The wind is powerful today, even here.

Sudden southeasterlies are brutal and mean, knifing through whatever pitiful layers of outerwear I have:  Go in – NOW.  Find warmth.  Survive.  My God.  If it’s like this here, it must be utter chaos over the northeastern United States.

For reference, and thanks to The Ottawa Citizen and Google maps. more maps here:
http://blogs.ottawacitizen.com/2012/10/29/interactive-graphics-hurricane-sandy-storm-track-maps-2/

The sky’s heavy with blue-gray clouds pushed relentlessly backwards over bare whipping branches, roiling pine and cedar.  There is no place, no thing that is still outside.

The chestnut tree bends and flaps a final brilliant yellow,  asters glow their brave singing violet to the bruised sky.

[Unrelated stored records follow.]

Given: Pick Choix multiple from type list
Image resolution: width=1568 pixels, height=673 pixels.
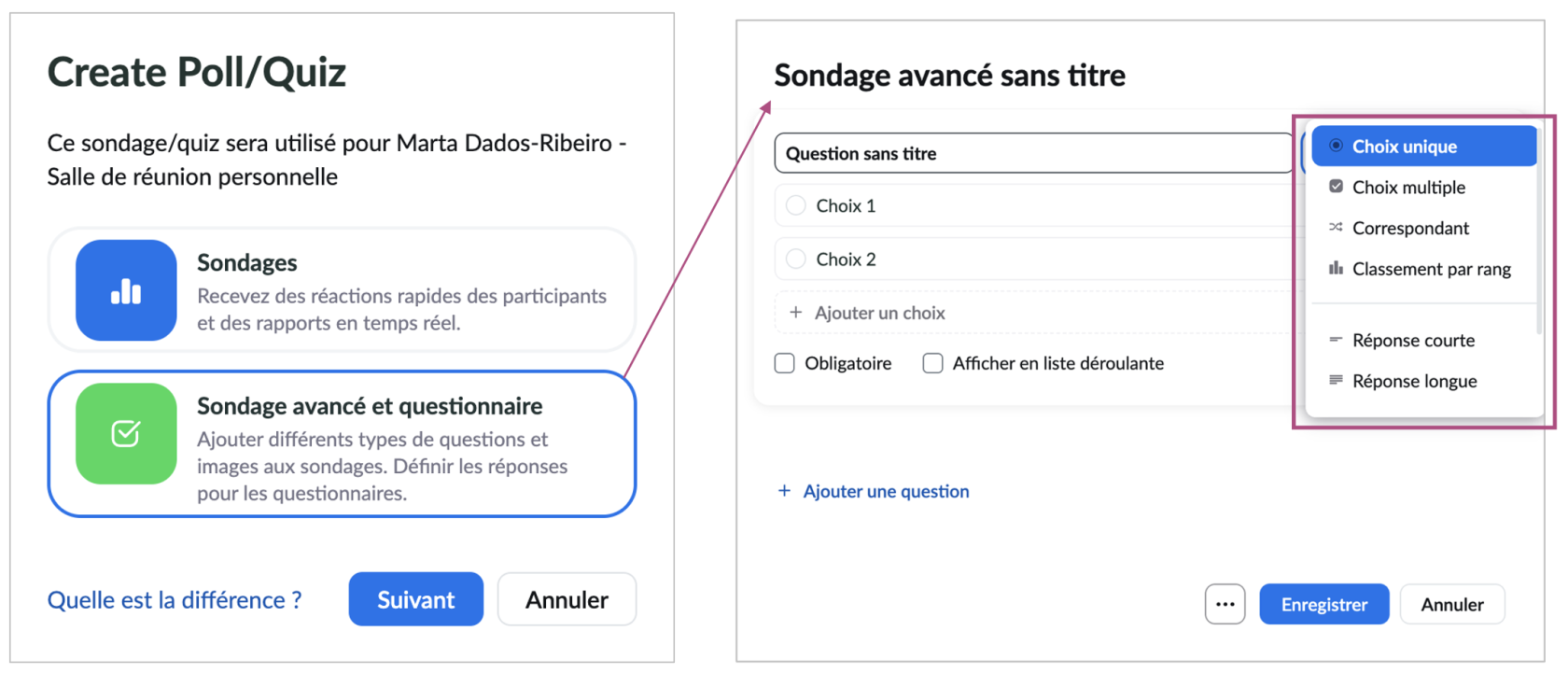Looking at the screenshot, I should coord(1407,188).
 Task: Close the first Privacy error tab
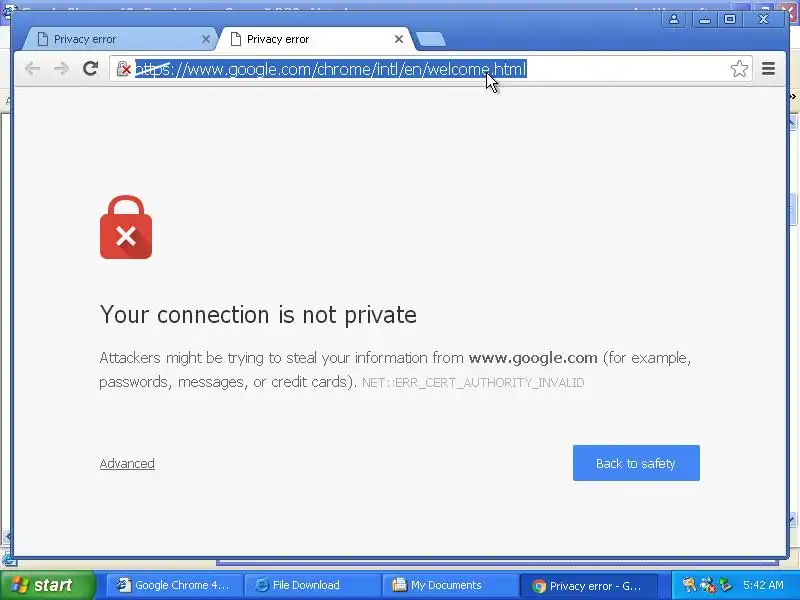pos(206,39)
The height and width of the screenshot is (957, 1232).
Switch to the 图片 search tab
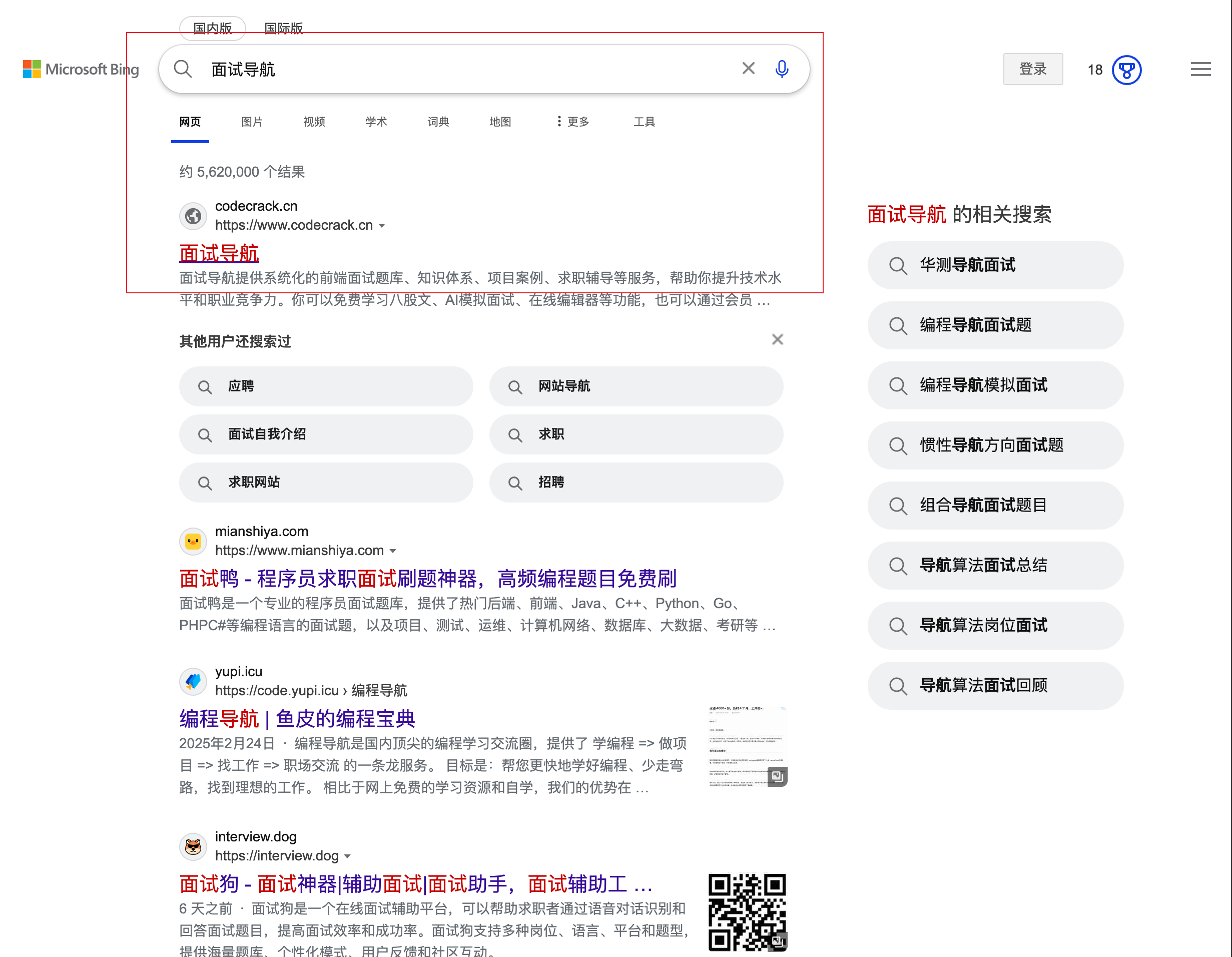pos(252,121)
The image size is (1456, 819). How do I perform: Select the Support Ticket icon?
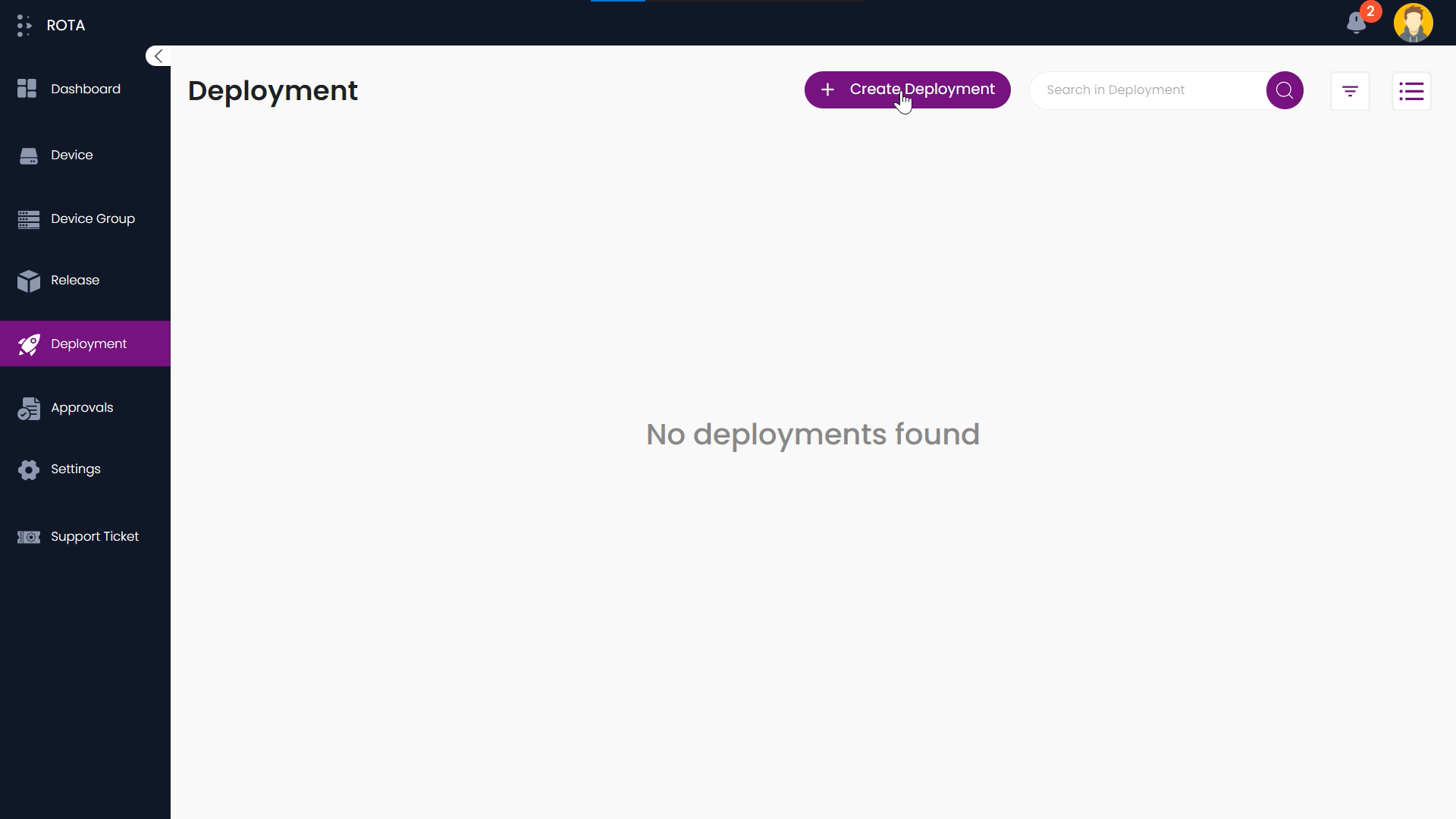coord(28,537)
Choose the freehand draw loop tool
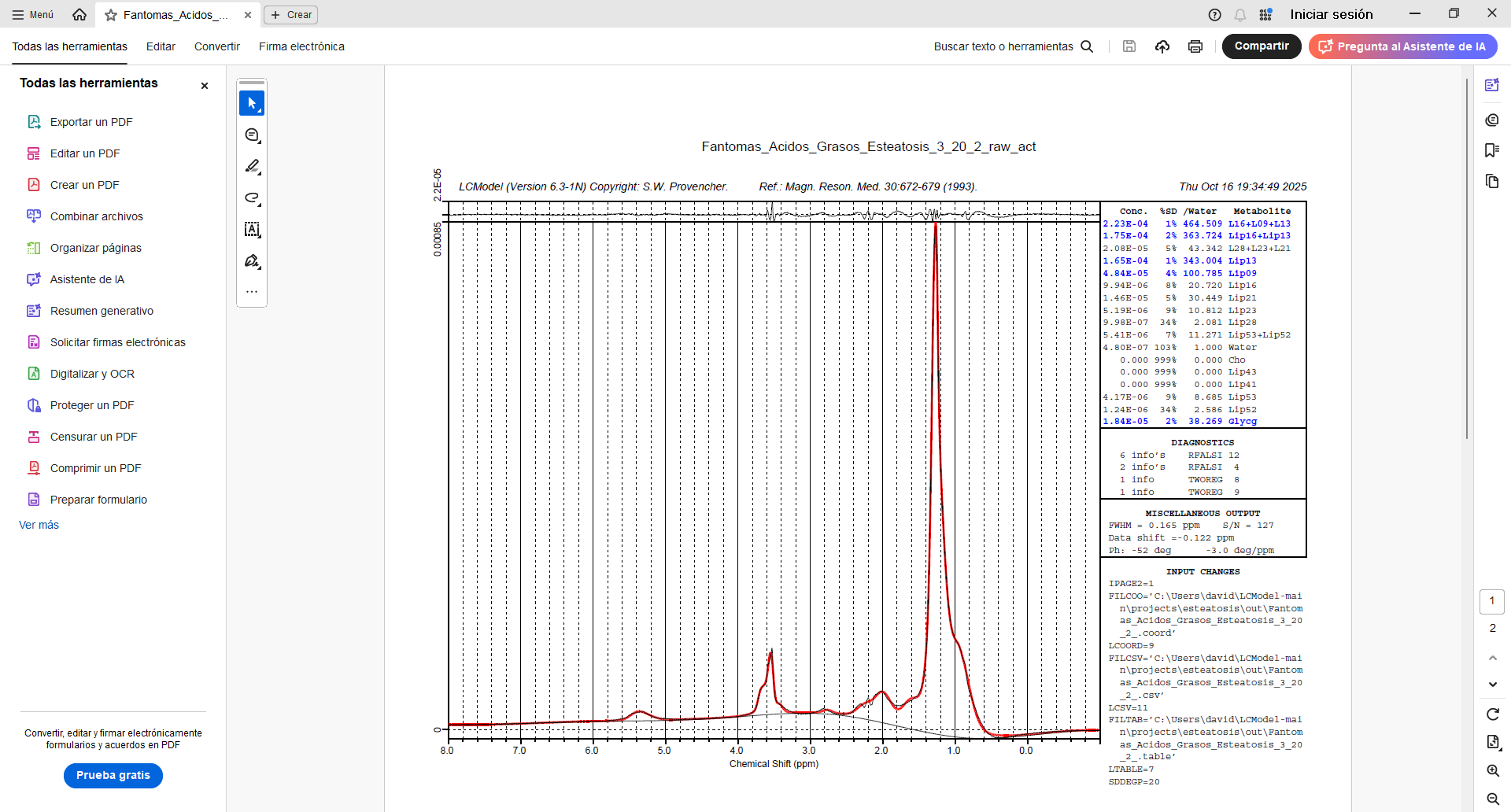 point(252,198)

I feel a deep, rumbling snarl rise in my gullet in answer to the harshness of this, as if I’m defending my home and young against a dangerous territorial threat.  So I bundle up my snarling gullet and stand defiant on the edge of the escarpment, belly, chest and face to southeast.

From here I can see the normally peaceful lee side of Owen Sound whipped from an indigo centre to a pounding froth – as though it’s suddenly remembered how to kill.

It’s good – to be reminded how small we are, on this planet.